Records supplied.
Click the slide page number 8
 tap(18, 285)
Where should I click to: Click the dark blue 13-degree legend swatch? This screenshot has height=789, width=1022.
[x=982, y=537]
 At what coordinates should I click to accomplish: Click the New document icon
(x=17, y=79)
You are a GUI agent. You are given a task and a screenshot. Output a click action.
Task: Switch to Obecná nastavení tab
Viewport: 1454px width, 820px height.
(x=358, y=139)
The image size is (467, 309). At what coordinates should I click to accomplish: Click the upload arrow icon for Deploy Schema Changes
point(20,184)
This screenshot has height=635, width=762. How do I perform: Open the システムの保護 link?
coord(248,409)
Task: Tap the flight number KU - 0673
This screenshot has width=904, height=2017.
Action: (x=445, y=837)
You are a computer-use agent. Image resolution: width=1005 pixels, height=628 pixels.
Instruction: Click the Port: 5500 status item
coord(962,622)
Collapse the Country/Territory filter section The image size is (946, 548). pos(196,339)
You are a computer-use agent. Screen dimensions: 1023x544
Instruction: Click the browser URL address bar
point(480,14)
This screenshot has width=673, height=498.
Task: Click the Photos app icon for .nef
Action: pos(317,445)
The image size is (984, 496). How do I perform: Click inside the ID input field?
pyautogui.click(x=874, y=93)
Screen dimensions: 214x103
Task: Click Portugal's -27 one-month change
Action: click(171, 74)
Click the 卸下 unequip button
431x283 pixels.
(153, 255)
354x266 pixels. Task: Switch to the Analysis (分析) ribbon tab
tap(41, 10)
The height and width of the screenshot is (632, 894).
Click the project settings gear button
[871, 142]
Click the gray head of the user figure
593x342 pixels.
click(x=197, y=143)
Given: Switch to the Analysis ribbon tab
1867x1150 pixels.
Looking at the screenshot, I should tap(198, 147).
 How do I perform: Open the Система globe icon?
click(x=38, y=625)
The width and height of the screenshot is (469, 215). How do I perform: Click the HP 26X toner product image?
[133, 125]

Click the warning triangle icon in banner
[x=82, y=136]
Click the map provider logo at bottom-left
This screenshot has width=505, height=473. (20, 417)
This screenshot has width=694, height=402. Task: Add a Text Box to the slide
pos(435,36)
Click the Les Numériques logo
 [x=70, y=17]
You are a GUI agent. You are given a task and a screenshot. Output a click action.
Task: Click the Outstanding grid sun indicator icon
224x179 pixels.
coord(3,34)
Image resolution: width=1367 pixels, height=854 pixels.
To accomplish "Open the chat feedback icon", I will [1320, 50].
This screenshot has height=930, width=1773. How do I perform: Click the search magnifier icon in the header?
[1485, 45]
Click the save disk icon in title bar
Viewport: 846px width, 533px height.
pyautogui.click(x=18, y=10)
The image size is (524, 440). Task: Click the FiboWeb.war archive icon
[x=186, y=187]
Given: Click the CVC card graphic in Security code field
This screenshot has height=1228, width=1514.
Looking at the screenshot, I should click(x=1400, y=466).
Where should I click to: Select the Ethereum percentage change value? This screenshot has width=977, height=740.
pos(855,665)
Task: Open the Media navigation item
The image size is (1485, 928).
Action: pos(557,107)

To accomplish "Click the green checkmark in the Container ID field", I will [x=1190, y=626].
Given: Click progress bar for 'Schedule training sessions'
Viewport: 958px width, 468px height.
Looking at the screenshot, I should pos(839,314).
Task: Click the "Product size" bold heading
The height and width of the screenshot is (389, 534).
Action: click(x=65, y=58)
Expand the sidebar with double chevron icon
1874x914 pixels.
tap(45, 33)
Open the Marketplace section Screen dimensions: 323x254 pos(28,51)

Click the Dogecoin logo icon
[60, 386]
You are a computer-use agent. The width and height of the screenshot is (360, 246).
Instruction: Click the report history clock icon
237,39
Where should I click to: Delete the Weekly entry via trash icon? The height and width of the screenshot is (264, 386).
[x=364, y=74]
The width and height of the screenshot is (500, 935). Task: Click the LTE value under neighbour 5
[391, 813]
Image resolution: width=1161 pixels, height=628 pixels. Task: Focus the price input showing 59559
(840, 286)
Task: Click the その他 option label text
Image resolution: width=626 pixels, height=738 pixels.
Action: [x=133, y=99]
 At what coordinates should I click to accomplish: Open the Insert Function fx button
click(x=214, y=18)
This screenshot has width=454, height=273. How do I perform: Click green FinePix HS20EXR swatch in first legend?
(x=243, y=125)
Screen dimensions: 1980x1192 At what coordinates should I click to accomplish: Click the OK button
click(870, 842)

Exercise. Gather every line from the rows above that contains the string "green", treating uppercase and lowercase as different.

Exercise answer.
To accomplish "Click the green checkmark in the Container ID field", I will [x=1190, y=626].
This screenshot has width=454, height=273. How do I perform: Click green FinePix HS20EXR swatch in first legend?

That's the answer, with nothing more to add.